_WHAT TO WORK ON_: Omit the pictures and reproduce the rest of the listing exactly.

******

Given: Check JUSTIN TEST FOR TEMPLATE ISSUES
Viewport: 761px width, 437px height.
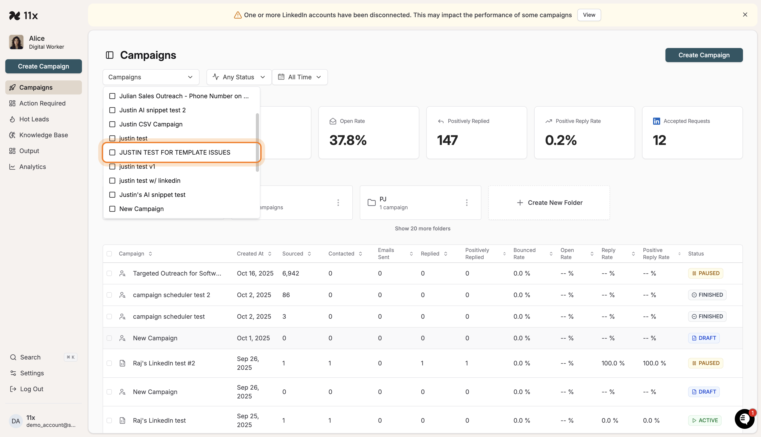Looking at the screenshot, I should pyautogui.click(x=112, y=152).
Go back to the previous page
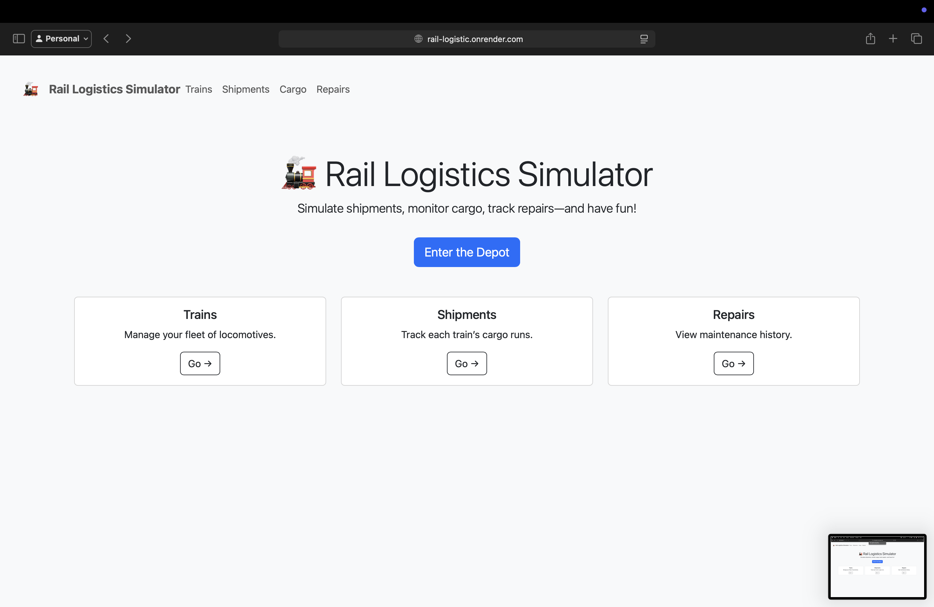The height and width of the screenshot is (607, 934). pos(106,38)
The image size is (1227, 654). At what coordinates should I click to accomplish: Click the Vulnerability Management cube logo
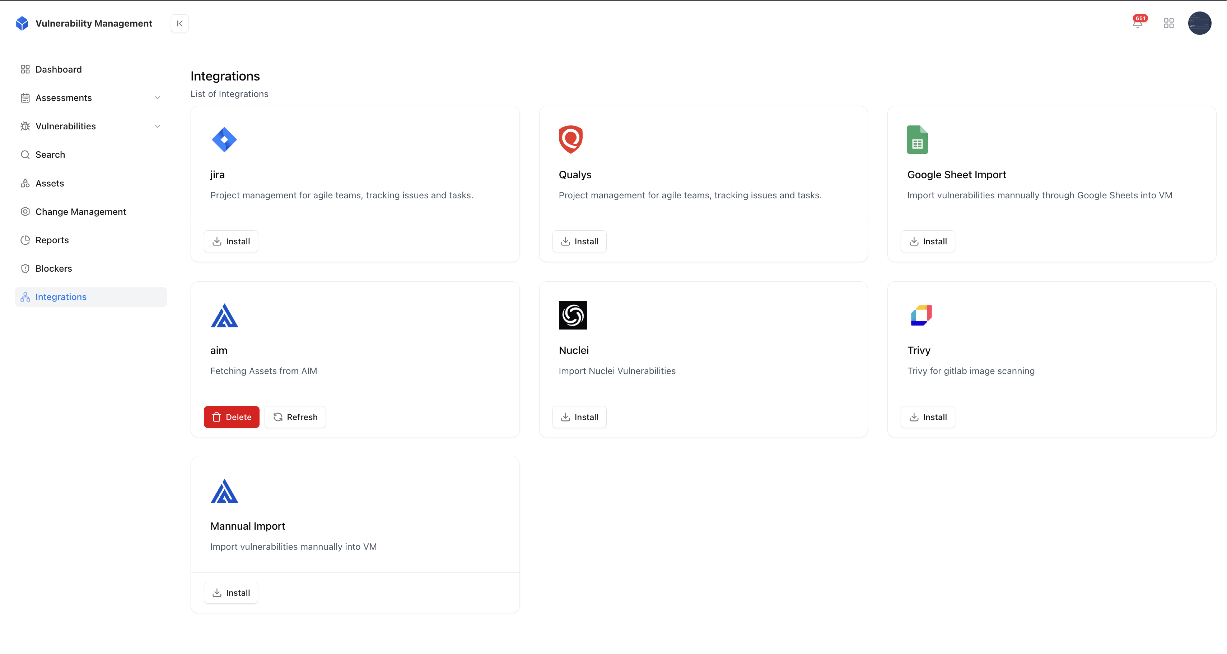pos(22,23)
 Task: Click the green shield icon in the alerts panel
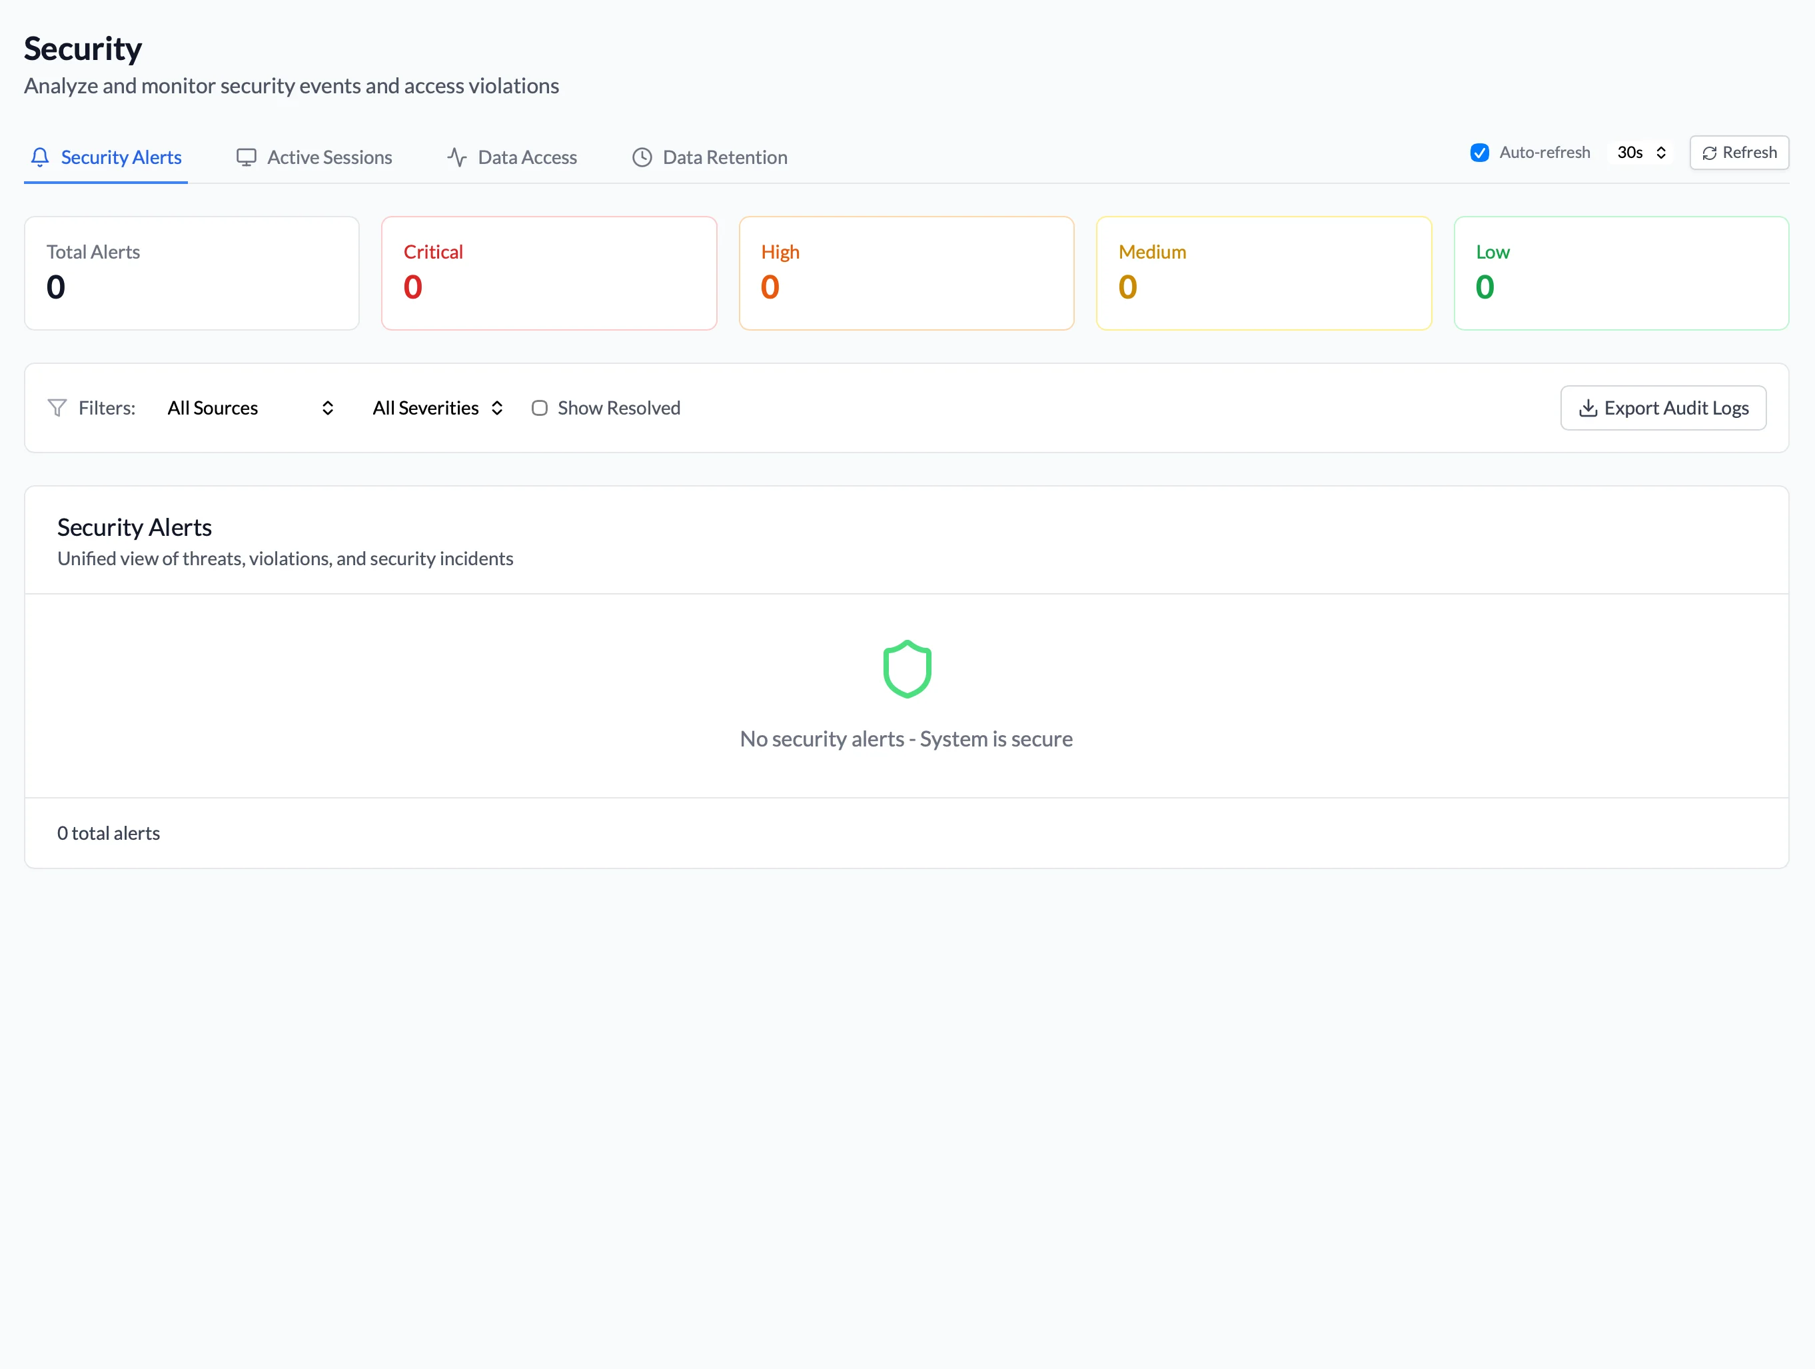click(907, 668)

******

_TASK RESPONSE_:
Given: Check JUSTIN TEST FOR TEMPLATE ISSUES
Viewport: 761px width, 437px height.
Looking at the screenshot, I should pyautogui.click(x=112, y=152).
Go back to the previous page
The height and width of the screenshot is (607, 934). pos(106,38)
The image size is (1227, 654). At what coordinates should I click to accomplish: Click the Vulnerability Management cube logo
pos(22,23)
 Task: Click the green shield icon in the alerts panel
click(907, 668)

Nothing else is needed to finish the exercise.